One of the most high-profile songs to be removed from the competition was Georgia’s entry in 2009. The song was about a conflict in the region of South Ossetia, which is internationally recognised as being Georgia. Georgia tried to recapture it in 2008 but Russia responded with a massive invasion which killed hundreds of people. Apparently, the last two words of the song title spelled out the name of Russia’s president, Vladimir Putin. At least, that was the verdict of the judges and why it was thrown out. In contrast to Ukraine and Armenia Georgia was not that subtle.
Ukraine pulls out
Ukraine will not participate in the Eurovision Song Contest this year. Ukrainian singer Maruv was supposed to represent her country at the contest in Tel Aviv after topping a public vote on Saturday. What happened next is that Maruv refused to sign a contract with the Ukrainian broadcasting authority UA: PBC. The proposed contract included restrictions on performing in Russia. While Maruv was willing to do so, she felt like signing the contract would have made her a propagandist for the Kyiv government. She posted on Facebook: “I am a citizen of Ukraine, pay taxes and sincerely love Ukraine. But I am not ready to come up with slogans and turn my participation in the contest into a promotional activity for our politicians,” and said that she is a musician and not a puppet for the political arena.
But this appears not to be the first problem in the Ukrainian music industry. There was more drama following an interview of two entrants, a twin duo named AnnaMaria who said something about Ukraine losing Crimea.

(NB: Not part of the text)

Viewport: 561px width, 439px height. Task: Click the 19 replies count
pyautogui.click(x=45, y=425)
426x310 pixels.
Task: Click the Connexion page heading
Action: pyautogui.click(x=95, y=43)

Now there is a debate going on whether singers who have connections with Russia should represent Ukraine in the Eurovision Song Contest. For some the links with Russia are acceptable, for others it’s really unacceptable. According to an investigation that followed it was discovered that the majority of the finalists for the 2019 Eurovision selection for Ukraine had connections with Russia, which is not unusual. The problem, UA:PBC added, is “the connection of artists with an aggressor state with whom we are in the fifth year of military conflict.” UA:PBC concluded: “Given the current situation, and following Ukrainian law on public broadcasting, as well as conditions of excessive politicisation of the national selection process, UA:PBC has decided to withdraw from the 2019 Eurovision Song Contest.”